Fertighäuser

Fertighäuser sind eine sehr beliebte Variante geworden, um sich den Traum von den eigenen vier Wänden zu verwirklichen. Die Gründe dafür liegen auf der Hand: es ist schnell aufgebaut und in den meisten Fällen auch wesentlich günstiger, als würde man ein Haus Stein auf Stein bauen.

Ein Fertighaus besteht aus vorgefertigten Teilen, die an die jeweilige Baustelle geliefert werden. Dort werden sie von der Fertighausfirma zusammengebaut. Die Bauplanung für ein Fertighaus übernimmt entweder ein Architekt oder auch die Fertighausfirma. Meist ist die gesamte Organisation durch die Fertighausfirma wesentlich günstiger, denn die Planungskosten sind hierbei meist im Kaufpreis bereits enthalten.

Sehr viele Fertighausfirmen haben eine sog. Musterhaussiedlung, in der man sich die Fertighäuser im Original ansehen kann. So kann man sich als Bauherr einen wesentlich besseren Überblick verschaffen.

Auch bei dieser Bauweise kann der Bauherr viel einbringen!

Schon lange gilt nicht mehr, dass ein Fertighaus ein Haus ist, an dem man nichts mehr verändern kann und man es so nehmen muss, wie es in der Mustersiedlung steht. Grundsätzlich müssen die örtlichen Gegebenheiten berücksichtigt werden und auch eine Baugenehmigung muss man zwingend einholen. Heute kann man bei den meisten Firmen besondere Wünsche und Vorstellungen im Bezug auf das Haus äußern, bevor es in den Werkhallen der Fertighausfirma angefertigt wird.

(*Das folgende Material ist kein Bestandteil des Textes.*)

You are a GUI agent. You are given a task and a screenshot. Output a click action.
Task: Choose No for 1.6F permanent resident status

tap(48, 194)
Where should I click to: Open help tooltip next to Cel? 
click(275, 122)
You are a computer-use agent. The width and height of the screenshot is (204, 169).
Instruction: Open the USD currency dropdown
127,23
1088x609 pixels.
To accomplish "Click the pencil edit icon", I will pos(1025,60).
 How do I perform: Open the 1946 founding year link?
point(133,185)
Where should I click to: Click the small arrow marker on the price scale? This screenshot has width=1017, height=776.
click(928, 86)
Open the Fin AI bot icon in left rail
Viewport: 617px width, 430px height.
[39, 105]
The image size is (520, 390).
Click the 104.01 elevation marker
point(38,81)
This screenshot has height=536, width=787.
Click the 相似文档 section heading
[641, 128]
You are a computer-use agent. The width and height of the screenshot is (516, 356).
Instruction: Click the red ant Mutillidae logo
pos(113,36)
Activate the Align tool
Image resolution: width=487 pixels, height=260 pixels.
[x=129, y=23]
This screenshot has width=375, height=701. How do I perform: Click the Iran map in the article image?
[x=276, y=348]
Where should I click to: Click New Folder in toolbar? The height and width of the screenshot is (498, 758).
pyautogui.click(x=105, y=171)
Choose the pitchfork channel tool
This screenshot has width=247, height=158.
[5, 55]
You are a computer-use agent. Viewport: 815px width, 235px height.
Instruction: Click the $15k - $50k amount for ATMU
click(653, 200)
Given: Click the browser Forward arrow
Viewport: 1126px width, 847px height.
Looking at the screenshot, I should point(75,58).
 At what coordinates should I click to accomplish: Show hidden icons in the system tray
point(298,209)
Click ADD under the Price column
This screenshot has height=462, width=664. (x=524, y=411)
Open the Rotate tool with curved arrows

Hat man sich für ein Haus entschieden, muss der Bauherr sich um die Vorbereitungen kümmern. Hierzu gehören zum Beispiel der Aushub der Baugrube und die Anlage eines Kellers. Des Weiteren muss er die Sohlplatte gießen, auf die dann das Fertighaus aufgestellt wird. Wird dieses dann an die Baustelle geliefert, dauert es gar nicht mehr lange, und das Haus ist aufgebaut. Realisieren kann ein Profi in Sachen Fertighaus dies bereits in zehn Wochen.

Sehr viele Anbieter geben hierbei sogar eine Bauzeitzusage, sodass man auf den Tag genau einziehen kann. Ein sehr wichtiger Aspekt, der für diese Bauvariante spricht, sind die Kosten. Fertighäuser sind im Vergleich zu einem selbstgebauten Haus nicht nur günstiger, sondern meist wird eine Fixpreisgarantie abgegeben. Dies bedeutet, dass der Bauherr in der glücklichen Lage ist, jeden Cent im Voraus einplanen zu können. Bei einem Hausbau in Eigenleistung steigen erfahrungsgemäß die Kosten immer über die kalkulierten Kosten. Bei einem Fertighaus gibt es bei einem seriösen Anbieter keine versteckten Kosten.

Was allerdings meist nicht in den Kosten für das Fertighaus enthalten ist, ist der Innenausbau. Den muss der Bauherr selbst übernehmen, wobei es inzwischen aber auch Fertighausfirmen gibt, die auch diesen Part des Hausbaus übernehmen. Daher sollte man die sich die Angebote der einzelnen Anbieter sehr genau anschauen. Wichtig ist es immer nach Referenzhäusern zu fragen, denn wenn eine Firma nichts zu verbergen hat, dann wird sie Referenzen nennen.

Hier sollte man sich das Haus nicht nur von außen ansehen, sondern die Bewohner nach ihren Erfahrungen mit dem Bau und Haus fragen.